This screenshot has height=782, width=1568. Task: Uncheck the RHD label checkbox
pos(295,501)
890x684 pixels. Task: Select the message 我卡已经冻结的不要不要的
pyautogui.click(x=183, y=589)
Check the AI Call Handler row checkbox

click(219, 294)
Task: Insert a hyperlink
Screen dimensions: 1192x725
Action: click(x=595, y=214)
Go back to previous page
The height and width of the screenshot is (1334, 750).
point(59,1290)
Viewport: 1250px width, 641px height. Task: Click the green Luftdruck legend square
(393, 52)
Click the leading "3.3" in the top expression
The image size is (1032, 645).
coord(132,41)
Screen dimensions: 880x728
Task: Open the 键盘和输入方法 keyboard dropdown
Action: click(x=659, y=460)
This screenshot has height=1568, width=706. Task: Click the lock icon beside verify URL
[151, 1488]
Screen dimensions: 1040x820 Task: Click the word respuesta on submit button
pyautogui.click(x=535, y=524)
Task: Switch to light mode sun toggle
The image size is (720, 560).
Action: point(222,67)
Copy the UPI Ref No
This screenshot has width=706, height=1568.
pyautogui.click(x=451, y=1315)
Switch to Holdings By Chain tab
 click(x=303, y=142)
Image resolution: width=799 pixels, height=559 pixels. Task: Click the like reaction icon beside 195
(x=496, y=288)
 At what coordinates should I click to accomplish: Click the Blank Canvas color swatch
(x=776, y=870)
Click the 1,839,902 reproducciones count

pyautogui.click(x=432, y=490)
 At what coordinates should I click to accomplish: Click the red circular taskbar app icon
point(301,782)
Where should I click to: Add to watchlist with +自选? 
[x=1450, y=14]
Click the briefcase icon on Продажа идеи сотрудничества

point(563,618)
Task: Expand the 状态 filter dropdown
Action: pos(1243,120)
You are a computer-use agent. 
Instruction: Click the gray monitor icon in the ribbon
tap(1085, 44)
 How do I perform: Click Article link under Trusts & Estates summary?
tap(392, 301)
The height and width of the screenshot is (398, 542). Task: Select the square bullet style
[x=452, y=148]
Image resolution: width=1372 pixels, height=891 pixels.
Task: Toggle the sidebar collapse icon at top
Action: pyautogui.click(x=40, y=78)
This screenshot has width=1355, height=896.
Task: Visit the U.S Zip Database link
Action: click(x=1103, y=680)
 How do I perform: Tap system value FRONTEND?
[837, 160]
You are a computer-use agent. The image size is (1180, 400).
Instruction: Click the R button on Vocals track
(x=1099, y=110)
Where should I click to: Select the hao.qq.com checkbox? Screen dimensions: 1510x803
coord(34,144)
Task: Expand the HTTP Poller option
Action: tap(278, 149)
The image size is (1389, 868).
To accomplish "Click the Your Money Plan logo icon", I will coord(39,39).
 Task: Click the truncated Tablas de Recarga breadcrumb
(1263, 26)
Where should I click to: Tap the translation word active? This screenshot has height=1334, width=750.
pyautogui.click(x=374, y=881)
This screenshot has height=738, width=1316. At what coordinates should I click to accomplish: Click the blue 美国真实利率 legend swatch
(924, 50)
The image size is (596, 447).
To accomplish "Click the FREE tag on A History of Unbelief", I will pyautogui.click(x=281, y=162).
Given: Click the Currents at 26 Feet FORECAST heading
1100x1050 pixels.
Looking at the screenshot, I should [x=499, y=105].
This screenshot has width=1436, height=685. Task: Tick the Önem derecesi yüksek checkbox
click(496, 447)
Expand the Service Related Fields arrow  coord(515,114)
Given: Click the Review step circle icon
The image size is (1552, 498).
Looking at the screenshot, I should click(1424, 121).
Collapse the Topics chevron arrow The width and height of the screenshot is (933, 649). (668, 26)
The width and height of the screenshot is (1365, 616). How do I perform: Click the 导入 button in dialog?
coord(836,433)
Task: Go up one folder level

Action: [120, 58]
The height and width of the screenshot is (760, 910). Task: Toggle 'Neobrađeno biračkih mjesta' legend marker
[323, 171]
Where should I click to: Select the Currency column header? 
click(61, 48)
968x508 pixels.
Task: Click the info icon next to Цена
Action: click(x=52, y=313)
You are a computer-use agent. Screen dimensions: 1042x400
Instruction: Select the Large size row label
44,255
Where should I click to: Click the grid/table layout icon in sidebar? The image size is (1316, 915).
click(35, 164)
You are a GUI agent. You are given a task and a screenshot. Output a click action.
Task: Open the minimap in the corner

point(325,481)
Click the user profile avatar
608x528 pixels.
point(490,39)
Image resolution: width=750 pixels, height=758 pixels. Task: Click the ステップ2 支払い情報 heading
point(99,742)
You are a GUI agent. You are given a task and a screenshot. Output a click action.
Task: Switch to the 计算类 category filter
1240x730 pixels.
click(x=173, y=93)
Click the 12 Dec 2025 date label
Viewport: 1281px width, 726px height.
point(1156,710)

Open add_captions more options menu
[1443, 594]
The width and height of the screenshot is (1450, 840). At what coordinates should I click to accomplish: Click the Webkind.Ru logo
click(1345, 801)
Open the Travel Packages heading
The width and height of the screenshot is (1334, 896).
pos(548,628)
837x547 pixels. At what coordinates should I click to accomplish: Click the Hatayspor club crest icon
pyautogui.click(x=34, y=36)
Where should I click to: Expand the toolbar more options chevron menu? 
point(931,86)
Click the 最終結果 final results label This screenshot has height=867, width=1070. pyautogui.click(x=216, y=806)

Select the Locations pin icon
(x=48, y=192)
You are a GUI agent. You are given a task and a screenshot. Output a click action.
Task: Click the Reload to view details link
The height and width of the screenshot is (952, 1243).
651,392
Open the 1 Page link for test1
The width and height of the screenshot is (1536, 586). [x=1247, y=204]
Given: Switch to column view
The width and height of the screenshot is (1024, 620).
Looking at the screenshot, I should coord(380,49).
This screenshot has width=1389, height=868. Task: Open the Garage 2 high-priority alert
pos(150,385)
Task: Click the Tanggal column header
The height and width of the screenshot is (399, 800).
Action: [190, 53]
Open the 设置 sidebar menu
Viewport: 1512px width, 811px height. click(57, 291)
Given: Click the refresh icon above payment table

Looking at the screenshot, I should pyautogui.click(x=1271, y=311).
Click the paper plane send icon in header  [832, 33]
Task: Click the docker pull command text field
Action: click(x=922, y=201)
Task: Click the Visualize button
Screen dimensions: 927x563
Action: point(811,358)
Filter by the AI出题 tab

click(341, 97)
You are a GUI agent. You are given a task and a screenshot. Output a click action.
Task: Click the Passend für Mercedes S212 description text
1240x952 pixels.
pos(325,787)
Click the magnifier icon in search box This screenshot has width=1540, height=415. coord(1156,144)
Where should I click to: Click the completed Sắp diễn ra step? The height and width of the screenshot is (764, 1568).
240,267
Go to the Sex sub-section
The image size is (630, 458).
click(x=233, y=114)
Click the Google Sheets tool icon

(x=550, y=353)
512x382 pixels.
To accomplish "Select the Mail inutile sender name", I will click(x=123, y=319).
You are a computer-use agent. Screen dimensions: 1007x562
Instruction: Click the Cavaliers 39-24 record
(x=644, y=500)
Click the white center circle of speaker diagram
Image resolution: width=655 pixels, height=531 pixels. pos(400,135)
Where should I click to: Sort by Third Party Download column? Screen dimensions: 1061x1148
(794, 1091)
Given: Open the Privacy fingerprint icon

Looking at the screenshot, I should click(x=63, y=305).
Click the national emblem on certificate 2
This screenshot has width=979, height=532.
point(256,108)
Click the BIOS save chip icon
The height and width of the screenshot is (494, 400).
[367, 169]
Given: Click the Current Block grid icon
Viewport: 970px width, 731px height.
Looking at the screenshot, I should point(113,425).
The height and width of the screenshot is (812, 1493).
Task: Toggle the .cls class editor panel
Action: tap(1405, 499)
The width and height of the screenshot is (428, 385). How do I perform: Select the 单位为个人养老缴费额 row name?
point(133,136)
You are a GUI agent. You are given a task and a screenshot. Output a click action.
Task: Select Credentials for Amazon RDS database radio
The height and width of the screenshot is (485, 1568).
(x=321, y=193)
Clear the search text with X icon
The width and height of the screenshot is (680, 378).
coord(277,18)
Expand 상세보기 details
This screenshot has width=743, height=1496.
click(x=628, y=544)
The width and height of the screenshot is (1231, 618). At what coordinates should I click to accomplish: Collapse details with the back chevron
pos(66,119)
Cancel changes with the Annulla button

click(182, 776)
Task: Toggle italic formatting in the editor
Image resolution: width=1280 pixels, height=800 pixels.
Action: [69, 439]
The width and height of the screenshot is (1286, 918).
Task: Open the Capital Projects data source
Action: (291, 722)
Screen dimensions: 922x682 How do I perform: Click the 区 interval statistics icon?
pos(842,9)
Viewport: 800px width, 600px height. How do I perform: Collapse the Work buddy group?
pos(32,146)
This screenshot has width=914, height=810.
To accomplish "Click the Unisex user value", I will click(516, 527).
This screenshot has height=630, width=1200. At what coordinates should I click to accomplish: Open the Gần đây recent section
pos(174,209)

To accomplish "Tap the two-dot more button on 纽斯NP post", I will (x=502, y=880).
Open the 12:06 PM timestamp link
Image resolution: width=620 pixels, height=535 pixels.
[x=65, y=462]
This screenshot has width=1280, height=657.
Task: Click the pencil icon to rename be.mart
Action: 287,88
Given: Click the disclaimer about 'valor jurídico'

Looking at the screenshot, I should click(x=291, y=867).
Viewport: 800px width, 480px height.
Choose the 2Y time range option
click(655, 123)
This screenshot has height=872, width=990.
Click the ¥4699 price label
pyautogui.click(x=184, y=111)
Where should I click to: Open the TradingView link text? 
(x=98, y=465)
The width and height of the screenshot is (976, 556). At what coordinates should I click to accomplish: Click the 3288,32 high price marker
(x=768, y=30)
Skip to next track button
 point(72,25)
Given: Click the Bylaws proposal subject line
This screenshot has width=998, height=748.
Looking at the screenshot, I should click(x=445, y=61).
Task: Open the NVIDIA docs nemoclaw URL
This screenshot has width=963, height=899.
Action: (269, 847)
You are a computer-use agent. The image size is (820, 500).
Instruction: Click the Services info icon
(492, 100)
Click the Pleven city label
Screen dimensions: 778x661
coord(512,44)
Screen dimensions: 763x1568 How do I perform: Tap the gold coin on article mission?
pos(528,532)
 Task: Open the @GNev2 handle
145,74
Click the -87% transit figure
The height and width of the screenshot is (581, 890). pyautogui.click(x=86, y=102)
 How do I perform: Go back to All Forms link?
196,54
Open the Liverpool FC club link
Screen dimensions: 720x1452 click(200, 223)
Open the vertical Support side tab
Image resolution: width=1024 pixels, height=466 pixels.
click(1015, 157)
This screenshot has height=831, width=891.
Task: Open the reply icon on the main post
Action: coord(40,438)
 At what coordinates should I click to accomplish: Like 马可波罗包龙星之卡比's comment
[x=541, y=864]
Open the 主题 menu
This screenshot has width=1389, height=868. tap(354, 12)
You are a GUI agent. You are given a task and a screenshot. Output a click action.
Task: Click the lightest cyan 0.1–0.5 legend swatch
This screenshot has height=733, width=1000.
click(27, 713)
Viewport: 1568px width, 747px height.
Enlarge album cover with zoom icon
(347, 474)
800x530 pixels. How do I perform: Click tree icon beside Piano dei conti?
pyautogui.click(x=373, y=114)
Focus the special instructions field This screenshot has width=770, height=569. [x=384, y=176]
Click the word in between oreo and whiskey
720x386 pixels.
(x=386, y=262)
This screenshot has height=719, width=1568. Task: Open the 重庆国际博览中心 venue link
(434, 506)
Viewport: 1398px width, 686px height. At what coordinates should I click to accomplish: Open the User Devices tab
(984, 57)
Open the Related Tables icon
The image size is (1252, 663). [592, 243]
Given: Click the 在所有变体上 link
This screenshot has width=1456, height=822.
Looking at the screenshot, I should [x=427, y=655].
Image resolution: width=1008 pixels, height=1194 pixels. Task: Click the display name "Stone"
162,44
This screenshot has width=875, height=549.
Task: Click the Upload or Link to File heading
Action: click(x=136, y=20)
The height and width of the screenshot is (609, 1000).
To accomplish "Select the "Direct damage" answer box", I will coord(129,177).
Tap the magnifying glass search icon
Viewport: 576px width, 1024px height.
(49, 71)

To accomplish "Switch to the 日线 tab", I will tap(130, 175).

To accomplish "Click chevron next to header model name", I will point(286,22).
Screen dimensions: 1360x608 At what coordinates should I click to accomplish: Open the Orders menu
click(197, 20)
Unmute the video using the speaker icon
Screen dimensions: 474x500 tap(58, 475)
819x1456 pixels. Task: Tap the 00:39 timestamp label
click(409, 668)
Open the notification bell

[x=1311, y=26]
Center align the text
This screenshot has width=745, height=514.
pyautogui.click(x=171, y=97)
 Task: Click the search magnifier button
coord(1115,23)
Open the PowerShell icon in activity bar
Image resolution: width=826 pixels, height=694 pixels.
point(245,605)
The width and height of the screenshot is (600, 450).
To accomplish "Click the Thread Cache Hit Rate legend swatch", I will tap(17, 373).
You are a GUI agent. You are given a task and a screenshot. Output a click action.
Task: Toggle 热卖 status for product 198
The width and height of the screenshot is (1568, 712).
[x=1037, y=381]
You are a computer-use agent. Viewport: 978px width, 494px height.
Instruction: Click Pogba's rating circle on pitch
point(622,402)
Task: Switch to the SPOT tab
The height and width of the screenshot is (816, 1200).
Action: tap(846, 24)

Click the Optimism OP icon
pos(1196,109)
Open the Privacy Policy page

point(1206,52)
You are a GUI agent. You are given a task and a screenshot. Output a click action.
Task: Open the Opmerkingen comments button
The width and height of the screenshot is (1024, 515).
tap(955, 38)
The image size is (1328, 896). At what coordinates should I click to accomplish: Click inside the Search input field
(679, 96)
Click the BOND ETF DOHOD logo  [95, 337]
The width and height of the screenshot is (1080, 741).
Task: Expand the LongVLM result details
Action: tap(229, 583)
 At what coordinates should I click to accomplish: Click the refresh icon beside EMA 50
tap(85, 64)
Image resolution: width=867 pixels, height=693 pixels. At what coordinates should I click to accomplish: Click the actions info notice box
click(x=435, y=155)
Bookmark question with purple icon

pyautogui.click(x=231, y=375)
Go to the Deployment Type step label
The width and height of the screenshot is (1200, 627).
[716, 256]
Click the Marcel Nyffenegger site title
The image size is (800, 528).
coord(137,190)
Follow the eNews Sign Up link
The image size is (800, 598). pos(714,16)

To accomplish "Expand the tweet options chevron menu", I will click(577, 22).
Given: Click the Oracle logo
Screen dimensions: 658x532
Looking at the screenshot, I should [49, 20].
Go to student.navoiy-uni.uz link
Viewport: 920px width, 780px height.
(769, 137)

######

== DESCRIPTION OF THE TASK ==
Among the records above, only the lines between the line holding "Task: Switch to the 计算类 category filter" and the line holding "Task: Click the Reload to view details link", inclusive, are to be output, exactly as written.

== THE COMPLETED TASK ==
Task: Switch to the 计算类 category filter
1240x730 pixels.
click(x=173, y=93)
Click the 12 Dec 2025 date label
Viewport: 1281px width, 726px height.
point(1156,710)

Open add_captions more options menu
[1443, 594]
The width and height of the screenshot is (1450, 840). At what coordinates should I click to accomplish: Click the Webkind.Ru logo
click(1345, 801)
Open the Travel Packages heading
The width and height of the screenshot is (1334, 896).
pos(548,628)
837x547 pixels. At what coordinates should I click to accomplish: Click the Hatayspor club crest icon
pyautogui.click(x=34, y=36)
Where should I click to: Expand the toolbar more options chevron menu? 
point(931,86)
Click the 最終結果 final results label This screenshot has height=867, width=1070. pyautogui.click(x=216, y=806)

Select the Locations pin icon
(x=48, y=192)
You are a GUI agent. You are given a task and a screenshot. Output a click action.
Task: Click the Reload to view details link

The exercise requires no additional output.